L'MSG 1 o Meteosat 8 è il primo satellite Geostazionario Europeo di nuova generazione che va a sostituire la vecchia generazione Meteosat ultimo dei quali è l'attuale Meteosat 7 posizionato sulla verticale del Golfo di Guinea (Africa) come satellite primario Europeo. Notare che il nuovo satellite MSG 1 appena è divenuto operativo  ha preso il nome ufficiale di Meteosat 8 e classificato satellite primario Europeo al posto del Meteosat 7.   Il satellite lanciato il 29/08/2002 in un primo momento si è posizionato in un'orbita ellittica di parcheggio; la sua velocità è stata poi successivamente accelerata ed in due tappe successive è stato posto nell'orbita definitiva circolare geostazionaria a 36.000 Km dalla terra posizionato inizialmente a 10.5 gradi Ovest di latitudine e a  circa 0 gradi  di longitudine  in attesa di sostituire all'inizio del 2004 l'ultimo satellite geostazionario di vecchia generazione, cioè l'attuale Meteosat 7. Al 14 Agosto 2006 la posizione sull'Equatore di MSG- era Latitudine = 0.9° Nord - Longitudine = 3.0° Ovest. Inizialmente, il satellite avrebbe dovuto trasmettere le immagini riprese dai suoi 12 canali direttamente a terra con lo standard “LRIT” e sulla frequenza di 1691 MHz per le immagini a bassa definizione, con lo standard “HRIT” e sulla frequenza 1695.15 MHz per le immagini ad alta definizione. Appena dopo il lancio, nella fase di test del satellite, si riscontrava un guasto nell’amplificatore di potenza “SSPA” che doveva trasmettere il segnale a terra. Dopo un prima fase di valutazione e risoluzione del problema, si è arrivati alla conclusione, che l’unico modo per trasmettere il segnale a terra era sfruttare come ponte ripetitore il vicino satellite commerciale Hotbird 6 che si trova su di un’orbita vicina al Meteosat 8 e che dispone altresì di amplificatori di potenza abbastanza grandi. Tale problema, si è rivelato però un vantaggio per gli appassionati della materia in quanto ora, i dati vengono trasmessi in DVB (digital video broadcasting), ovvero lo stesso standard che si usa per la trasmissione della tv satellitare. Ciò comporta un abbassamento della strumentazione necessaria alla ricezione dei dati.

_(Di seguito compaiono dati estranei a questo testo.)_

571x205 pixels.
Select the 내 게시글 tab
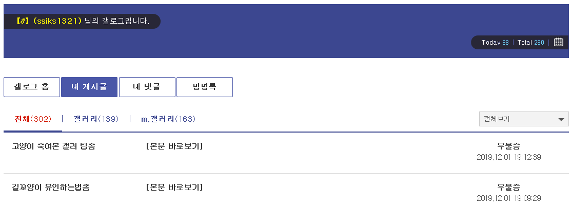89,87
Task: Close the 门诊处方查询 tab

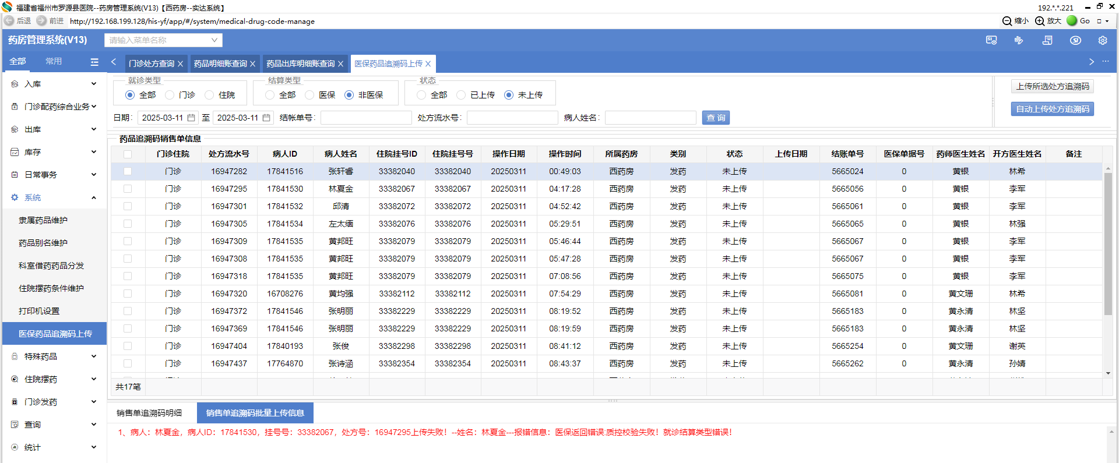Action: pos(181,64)
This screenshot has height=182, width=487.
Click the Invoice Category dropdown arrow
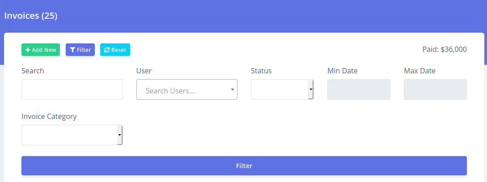tap(119, 135)

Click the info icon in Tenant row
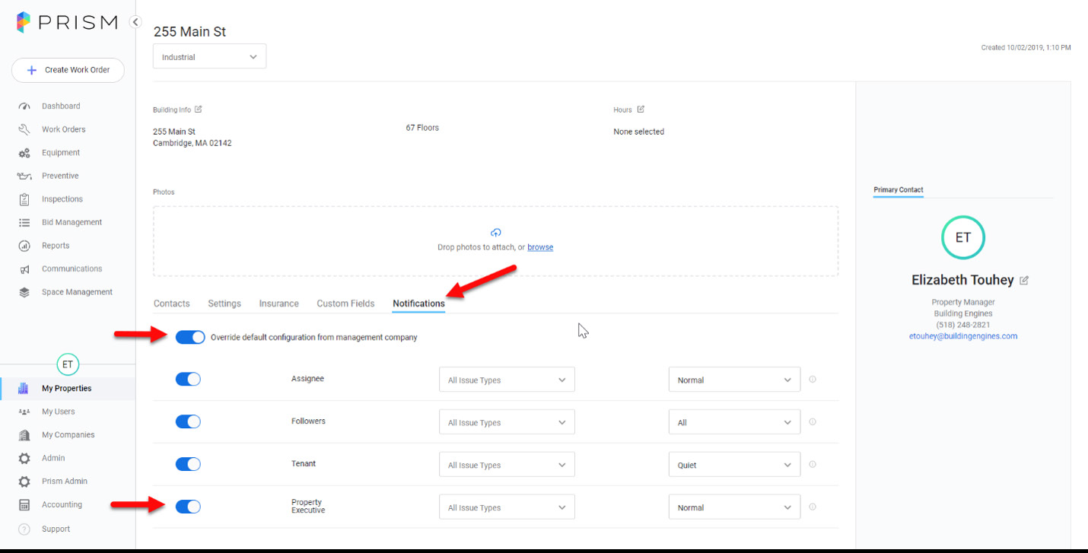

Mentre inizialmente, per la ricezione, data la bassa potenza in gioco era necessaria una parabola di almeno 3 metri ed un ricevitore dedicato abbastanza costoso, ora con una normale parabola da 90 cm ed una scheda di acquisizione satellitare per pc possiamo ricevere e decriptare i dati con pochi euro di spesa.

A breve sarà disponibile qualche immagine delle schermate dei dati ricevuti e della stazione portatile allestita sulla sala operativa mobile

         
 
 
 

APPROFONDIMENTI:

Funzioni dei canali di ripresa:
-CH1 e CH2 nel visibile a 0.6 e 0.8 micron per la rilevazione di tutti i tipi di nuvole
-CH3 nell'infrarosso 1,6 micron per differenziare nuvole e neve e nuvole di ghiaccio con nuvole di acqua
-CH4 nell'infrarosso 3.9 micron per distinguere le nuvole basse dalla nebbia
-CH5 nello spettro del vapore acqueo a banda larga 6.2 micron per evidenziare eventi vari atmosferici
-CH6 nello spettro del vapore acqueo 7.3 micron a banda larga per evidenziare eventi vari atmosferici
-CH7 nell'infrarosso 8.7 micron per informazioni su nuvole, cirri e per differenziare nuvole di ghiaccio e di acqua
-CH8 nell'infrarosso 9.7 micron per rilevare l'ozono nella bassa atmosfera
-CH9 nell'infrarosso 10.8 micron per la rilevazione della temperatura di superficie terrestre e quella delle nuvole
-CH10 nell'infrarosso 12.0 micron per la rilevazione della temperatura di superficie terrestre e quella delle nuvole
-CH11 nell'infrarosso 13.4 micron per la rilevazione del CO2 relativo all'instabilità atmosferica
-CH12 nel visibile ad alta risoluzione (HRV) a banda larga con una risoluzione di 1 Km al centro dell'immagine.